Your instructions
Copy the material from the line containing "Given: Sort table by Last Active column" down through the line containing "point(808,422)", switching "Last Active" to "Last Seen" and keeping everything else the same. Return only those lines, and leave out the pictures.

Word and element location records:

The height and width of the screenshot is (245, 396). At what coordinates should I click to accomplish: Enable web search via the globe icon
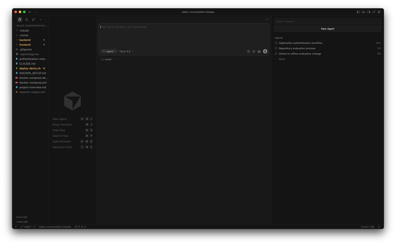(254, 51)
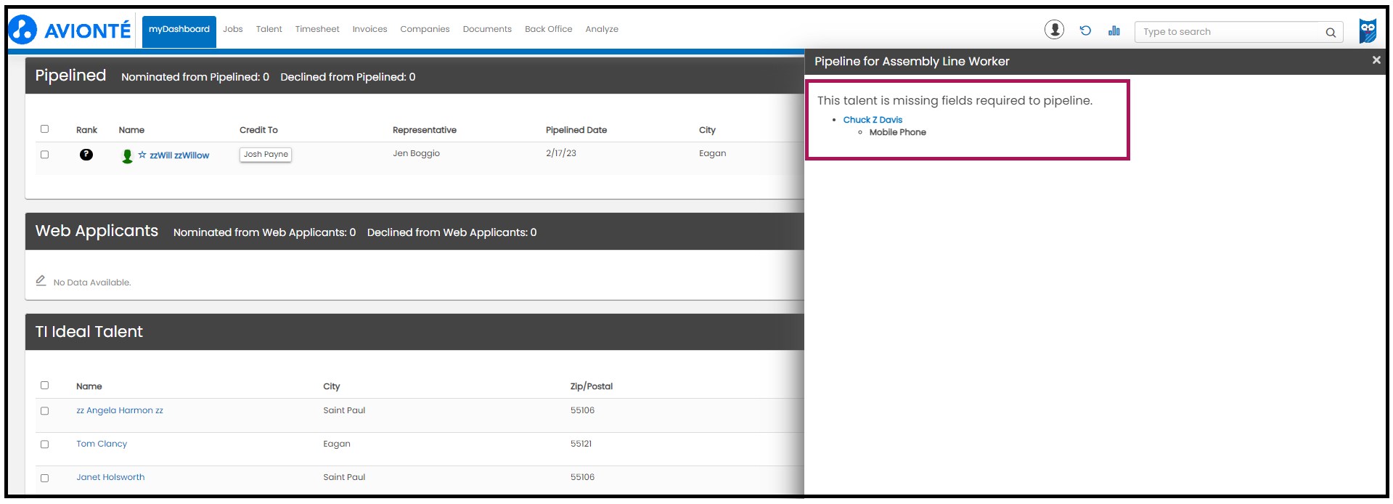Click the Josh Payne credit button
1393x504 pixels.
tap(266, 155)
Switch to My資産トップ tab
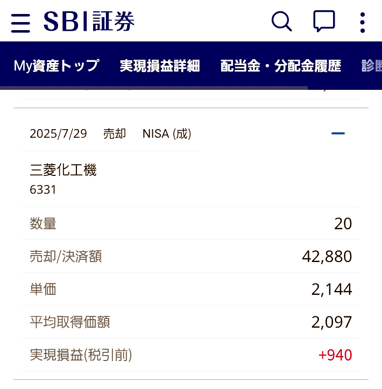The width and height of the screenshot is (382, 389). coord(56,66)
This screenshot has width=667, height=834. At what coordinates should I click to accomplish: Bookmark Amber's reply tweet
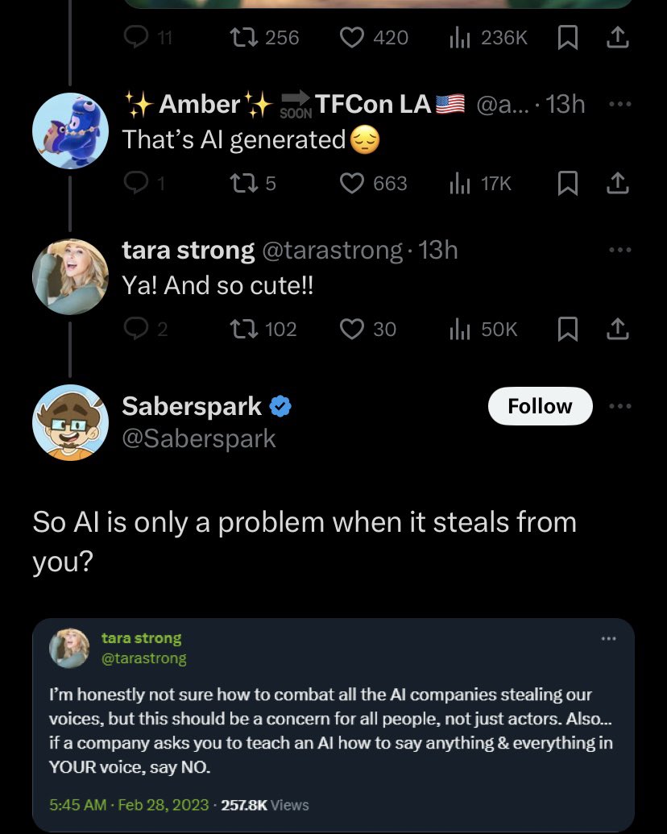pos(568,184)
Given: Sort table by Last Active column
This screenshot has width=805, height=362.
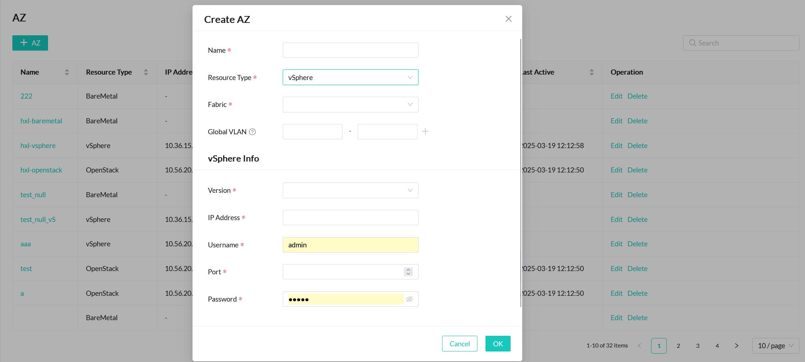Looking at the screenshot, I should 591,72.
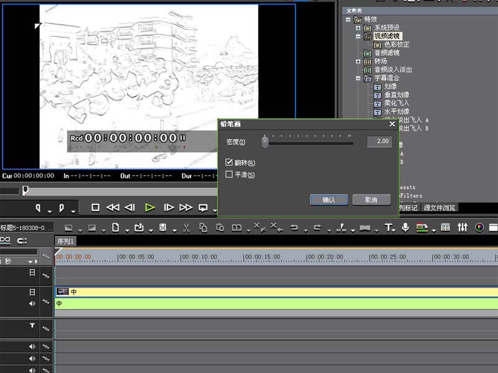Switch to the 源文件浏览 tab

439,208
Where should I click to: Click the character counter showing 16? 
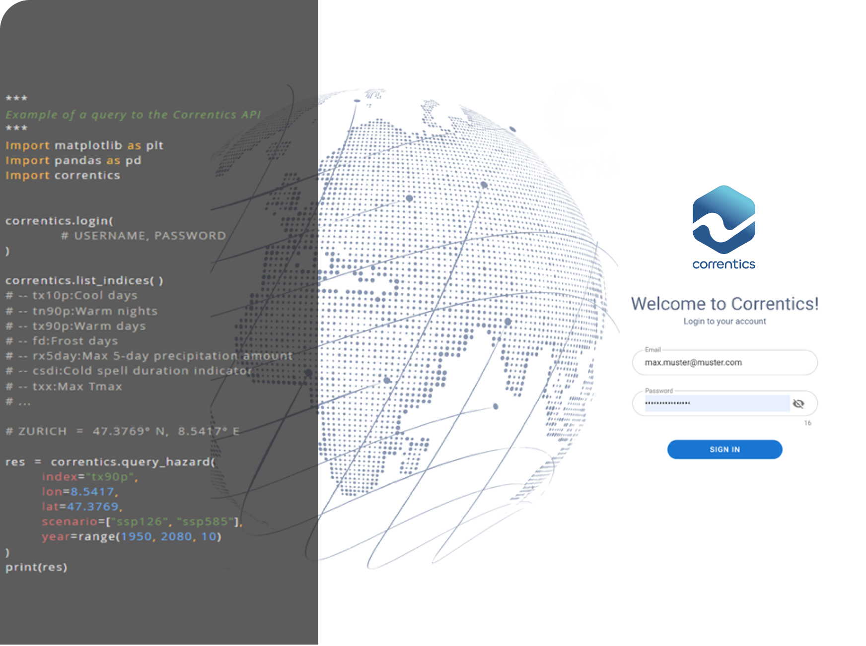point(808,422)
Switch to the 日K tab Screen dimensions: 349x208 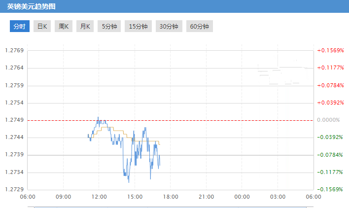(42, 27)
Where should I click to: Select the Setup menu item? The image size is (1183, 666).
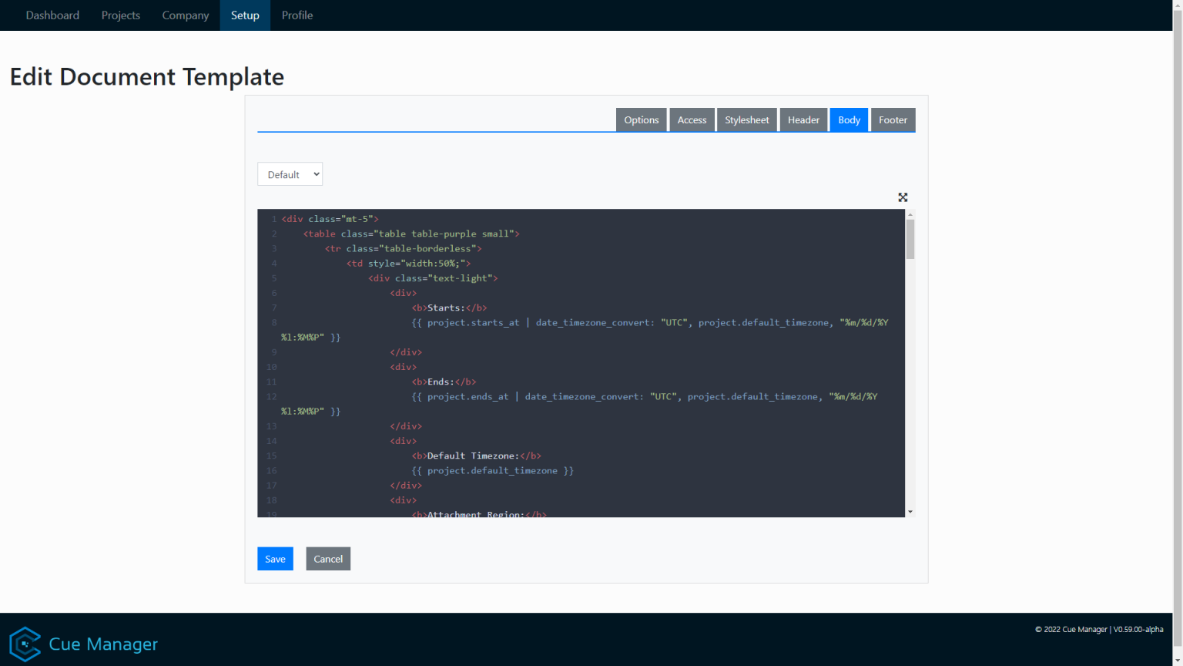click(245, 15)
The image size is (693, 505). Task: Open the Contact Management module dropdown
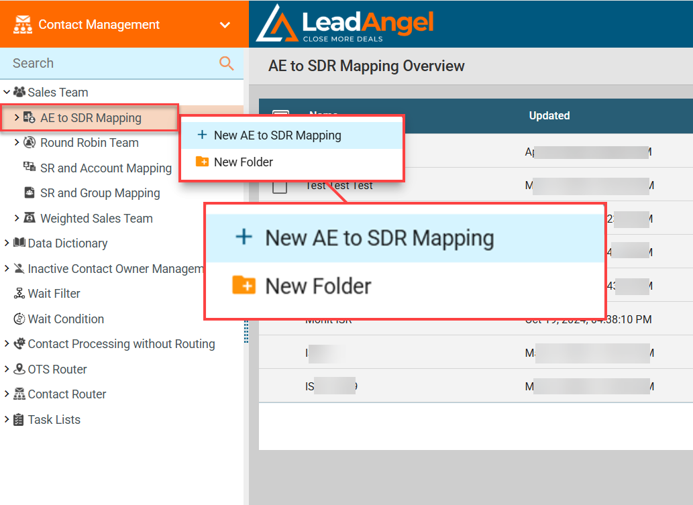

Completed exercise
Given: Sort table by Last Seen column
This screenshot has width=805, height=362.
Looking at the screenshot, I should 591,72.
Switch to the 源文件浏览 tab

439,208
Where should I click to: Click the character counter showing 16? 
point(808,422)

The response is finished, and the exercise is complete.